After the announcement the remnants of the cakes, apart from Helen's profiteroles, were brought out for tasting by us lot, and a scrum ensued; Hester's cake is the first to be demolished, closely followed by Toni's Bakewell.


There was an opportunity for me to have a quick chat to most of the competitors afterwards.

Helen was over the moon to win; she was wearing her Dad's cap for luck, and it obviously worked! The parkin recipe was her Grandmother's and the family is from Blackburn, so geographically authentic. The ice cream came from a christmas pudding ice cream idea she saw, and she'd been making choux pastry for quite some time, and was very skilled at it. I'll happily go along with this; Hester's mum found a spoon and the remnants of those profiteroles and ice cream, and they were outstanding. A well deserved win, I think. Anybody who can make choux in an unfamiliar kitchen and have it taste like that - light, fluffy, perfectly textured with excellent ice cream and chocolate sauce - deserves the very highest of plaudits.

Jodie was going to take her mum with her on the trip to the Lakes. She has been making carrot cake for years and added a wow factor with sugarcraft, and those very nice honey glazed carrots. She's made cupcakes for a friend's wedding, but is not interested in cooking professionally, it's just a hobby. I thought the cake was ok, but a bit overspiced - not quite scented candle territory, but a close thing. The icing, unfortunately, was a bit grainy and a little lacking in flavour. Texture-wise the cake was very good, held the moisture well but the real stars were the sugar spikes and carrot decor.
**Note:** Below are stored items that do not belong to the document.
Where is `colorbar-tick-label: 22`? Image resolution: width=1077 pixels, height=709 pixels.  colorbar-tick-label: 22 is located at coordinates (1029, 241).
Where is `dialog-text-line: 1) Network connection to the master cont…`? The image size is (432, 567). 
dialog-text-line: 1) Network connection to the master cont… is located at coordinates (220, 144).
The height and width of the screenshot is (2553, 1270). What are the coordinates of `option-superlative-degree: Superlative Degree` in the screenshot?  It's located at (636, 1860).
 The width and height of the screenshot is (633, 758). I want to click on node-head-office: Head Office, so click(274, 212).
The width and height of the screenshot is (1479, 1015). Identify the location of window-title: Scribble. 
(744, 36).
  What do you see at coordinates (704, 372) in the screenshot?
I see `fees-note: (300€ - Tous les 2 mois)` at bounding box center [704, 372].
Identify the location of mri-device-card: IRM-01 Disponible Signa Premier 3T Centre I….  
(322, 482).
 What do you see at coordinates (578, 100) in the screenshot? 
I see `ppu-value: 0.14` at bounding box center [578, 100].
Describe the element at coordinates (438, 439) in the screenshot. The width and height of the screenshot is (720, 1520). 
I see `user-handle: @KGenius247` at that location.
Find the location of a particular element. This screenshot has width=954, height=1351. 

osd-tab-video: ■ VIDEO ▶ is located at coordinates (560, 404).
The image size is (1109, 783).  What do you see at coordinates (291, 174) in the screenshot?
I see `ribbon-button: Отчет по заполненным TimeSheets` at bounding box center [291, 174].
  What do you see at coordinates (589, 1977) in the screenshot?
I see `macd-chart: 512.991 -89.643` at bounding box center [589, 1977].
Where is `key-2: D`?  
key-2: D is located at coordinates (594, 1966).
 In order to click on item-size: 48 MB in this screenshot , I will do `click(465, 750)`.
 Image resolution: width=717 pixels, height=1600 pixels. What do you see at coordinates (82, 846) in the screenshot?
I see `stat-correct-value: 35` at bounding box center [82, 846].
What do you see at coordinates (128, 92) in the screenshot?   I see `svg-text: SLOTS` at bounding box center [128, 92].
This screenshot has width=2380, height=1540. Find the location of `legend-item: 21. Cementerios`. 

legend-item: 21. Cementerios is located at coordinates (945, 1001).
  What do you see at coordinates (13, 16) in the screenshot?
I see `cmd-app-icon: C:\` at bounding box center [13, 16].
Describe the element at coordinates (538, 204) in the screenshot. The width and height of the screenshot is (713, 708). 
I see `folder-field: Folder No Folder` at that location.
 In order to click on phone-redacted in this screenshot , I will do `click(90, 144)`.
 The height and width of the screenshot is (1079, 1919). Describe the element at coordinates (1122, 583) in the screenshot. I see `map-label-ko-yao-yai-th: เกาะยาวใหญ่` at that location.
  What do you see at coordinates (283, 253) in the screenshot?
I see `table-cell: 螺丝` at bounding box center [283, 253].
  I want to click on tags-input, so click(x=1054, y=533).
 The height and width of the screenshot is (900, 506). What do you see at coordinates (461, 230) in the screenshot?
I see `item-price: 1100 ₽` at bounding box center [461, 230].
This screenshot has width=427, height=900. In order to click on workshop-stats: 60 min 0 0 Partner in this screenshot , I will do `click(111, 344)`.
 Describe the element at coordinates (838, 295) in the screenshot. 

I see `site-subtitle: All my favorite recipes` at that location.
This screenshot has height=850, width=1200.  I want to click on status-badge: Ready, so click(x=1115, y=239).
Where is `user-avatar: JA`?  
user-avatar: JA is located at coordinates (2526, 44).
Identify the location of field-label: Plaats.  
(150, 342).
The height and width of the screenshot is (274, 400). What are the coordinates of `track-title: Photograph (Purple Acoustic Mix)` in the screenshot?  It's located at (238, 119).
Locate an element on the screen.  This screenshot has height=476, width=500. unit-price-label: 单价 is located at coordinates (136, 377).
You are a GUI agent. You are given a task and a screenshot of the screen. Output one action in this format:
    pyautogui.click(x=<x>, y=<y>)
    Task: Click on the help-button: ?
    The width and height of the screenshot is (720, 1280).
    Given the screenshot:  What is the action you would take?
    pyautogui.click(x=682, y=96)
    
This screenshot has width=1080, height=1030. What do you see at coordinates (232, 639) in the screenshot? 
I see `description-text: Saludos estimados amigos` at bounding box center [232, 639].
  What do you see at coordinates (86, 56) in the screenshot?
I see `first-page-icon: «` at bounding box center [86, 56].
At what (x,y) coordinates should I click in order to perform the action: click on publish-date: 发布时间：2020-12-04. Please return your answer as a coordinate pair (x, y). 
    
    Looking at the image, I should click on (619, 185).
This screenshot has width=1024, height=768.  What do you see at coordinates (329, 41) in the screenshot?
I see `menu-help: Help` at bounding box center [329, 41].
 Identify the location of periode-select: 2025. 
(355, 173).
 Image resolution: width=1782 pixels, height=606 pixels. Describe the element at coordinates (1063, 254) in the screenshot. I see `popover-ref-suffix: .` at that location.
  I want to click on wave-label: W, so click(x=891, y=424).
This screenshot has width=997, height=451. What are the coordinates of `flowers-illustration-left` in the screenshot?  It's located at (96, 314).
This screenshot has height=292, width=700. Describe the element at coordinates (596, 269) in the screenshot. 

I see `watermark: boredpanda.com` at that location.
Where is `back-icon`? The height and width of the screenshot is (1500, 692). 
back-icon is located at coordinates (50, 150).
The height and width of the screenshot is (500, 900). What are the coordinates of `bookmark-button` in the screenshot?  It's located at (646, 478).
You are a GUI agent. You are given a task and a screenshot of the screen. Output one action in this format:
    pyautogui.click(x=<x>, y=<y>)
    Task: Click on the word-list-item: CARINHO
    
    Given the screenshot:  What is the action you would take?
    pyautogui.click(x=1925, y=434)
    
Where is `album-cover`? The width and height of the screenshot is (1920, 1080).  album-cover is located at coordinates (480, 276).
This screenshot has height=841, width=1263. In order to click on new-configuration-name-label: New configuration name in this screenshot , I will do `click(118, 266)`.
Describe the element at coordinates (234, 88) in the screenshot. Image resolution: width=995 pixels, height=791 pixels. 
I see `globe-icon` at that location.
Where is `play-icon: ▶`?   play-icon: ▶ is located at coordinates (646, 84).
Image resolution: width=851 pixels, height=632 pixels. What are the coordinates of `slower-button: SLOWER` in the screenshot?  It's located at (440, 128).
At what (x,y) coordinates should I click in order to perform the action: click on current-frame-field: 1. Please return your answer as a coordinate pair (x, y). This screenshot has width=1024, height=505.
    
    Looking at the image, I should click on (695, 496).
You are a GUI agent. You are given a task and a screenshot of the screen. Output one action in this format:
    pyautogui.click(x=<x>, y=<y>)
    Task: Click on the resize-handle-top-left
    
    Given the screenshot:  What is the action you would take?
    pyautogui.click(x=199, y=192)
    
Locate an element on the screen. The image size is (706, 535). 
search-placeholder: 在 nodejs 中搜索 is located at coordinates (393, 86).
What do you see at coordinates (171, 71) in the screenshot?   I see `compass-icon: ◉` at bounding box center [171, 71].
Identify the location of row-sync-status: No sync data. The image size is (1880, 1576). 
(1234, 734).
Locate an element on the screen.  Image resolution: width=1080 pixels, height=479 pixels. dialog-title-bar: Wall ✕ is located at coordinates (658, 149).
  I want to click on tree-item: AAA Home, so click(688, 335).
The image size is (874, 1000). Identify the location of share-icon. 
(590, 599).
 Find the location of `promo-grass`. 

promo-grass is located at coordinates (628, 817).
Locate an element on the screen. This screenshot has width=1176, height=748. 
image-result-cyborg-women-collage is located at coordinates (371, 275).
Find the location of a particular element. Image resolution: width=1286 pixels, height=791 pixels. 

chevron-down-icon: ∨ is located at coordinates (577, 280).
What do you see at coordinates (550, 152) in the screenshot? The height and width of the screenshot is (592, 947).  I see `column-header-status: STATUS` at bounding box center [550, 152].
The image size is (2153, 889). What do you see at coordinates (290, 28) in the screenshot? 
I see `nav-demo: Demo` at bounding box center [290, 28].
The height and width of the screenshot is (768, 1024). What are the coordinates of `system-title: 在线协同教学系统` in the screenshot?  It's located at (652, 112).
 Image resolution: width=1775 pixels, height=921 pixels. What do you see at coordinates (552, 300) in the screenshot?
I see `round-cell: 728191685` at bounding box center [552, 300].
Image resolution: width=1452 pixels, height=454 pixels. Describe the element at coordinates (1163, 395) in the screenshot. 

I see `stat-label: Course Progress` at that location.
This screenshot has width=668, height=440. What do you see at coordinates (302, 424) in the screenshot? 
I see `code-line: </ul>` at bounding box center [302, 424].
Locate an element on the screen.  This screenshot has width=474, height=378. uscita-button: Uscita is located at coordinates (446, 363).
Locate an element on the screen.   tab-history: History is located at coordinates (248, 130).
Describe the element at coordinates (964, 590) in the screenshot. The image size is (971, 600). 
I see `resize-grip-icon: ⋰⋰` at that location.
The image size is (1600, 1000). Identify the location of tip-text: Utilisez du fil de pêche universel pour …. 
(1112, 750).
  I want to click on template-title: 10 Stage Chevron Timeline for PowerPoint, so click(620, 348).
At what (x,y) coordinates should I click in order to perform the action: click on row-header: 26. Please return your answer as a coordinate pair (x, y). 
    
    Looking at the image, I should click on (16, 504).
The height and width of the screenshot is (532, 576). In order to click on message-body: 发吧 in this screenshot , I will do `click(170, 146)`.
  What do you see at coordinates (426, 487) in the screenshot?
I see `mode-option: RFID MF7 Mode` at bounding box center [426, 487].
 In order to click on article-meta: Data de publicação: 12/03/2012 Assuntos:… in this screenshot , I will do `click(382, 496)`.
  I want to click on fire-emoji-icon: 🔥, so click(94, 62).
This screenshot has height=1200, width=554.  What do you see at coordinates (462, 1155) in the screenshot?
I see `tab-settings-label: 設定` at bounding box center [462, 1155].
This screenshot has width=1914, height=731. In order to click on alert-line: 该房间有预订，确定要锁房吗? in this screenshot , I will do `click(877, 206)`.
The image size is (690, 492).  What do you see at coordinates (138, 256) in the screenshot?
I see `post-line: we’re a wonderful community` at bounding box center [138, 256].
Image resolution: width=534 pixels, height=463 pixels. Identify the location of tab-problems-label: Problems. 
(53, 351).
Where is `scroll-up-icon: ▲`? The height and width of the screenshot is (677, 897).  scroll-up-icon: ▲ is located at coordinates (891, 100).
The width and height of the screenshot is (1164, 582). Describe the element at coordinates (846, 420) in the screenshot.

Toni entered the competition after seeing details on the back of a packet of Smarties cupcakes from the Jane Asher range of packet mix, making the cakes for her little brother. She drove her mum mad making biscuits and cakes from a very early age and having a go at washing up afterwards, but not a very good go. My opinion of the Bakewell? Excellent pastry, short and crumbly with a hint of sweetness. Brilliant jam - a raspberry and passionfruit jam she'd made as part of the competition - but unfortunately slightly underdone almond filling that hadn't set properly in the oven; tasty almond filling, but too gooey.

I didn't get a chance to speak to Magda; her chocolate and orange cake was interesting, a cake I've had before in another form. The cake itself was moist and had a different texture to usual, there was a layer of orange cream on the top and then the whole thing was painted in chocolate. She could have stopped there, but added chocolate butterflies, glitter, orange sprinkles, airbrushed (edible) gold paint and gold sugared almonds, as well as extra chocolate decor. It was a little OTT. Flavour-wise it was ok, but the texture detracted sufficiently to make it a little too odd.

Jane, bless her, was signing copies of one of her books, so I got one! So did Hester, and Hester also got a hug.
Jane and Hester

Anyway, after all that Hester and I went for coffee and a sit down; I don't think H is getting over the whole "making cake for Jane Asher" thing anytime soon, and that's a great thing, to be cherished. All too soon it was train time, alas. It was a brilliant day, and I hope I've made some contacts that T&C can help out in the future. Even if nothing comes from the networking I'm still privileged to have met Jane Asher, and had an awful lot of fun at a cookery event. The day was just full of win, and that's a great thing to be able to say.

So, thanks to all the competitors, Hester especially for inviting me, Poggenpohl for having a great showroom to host the competition in, Victoria Foods for sponsoring and organising the whole thing and everybody who spoke to the odd chap wearing the "bake" badge in lieu of a nametag. It was lovely, and thank you.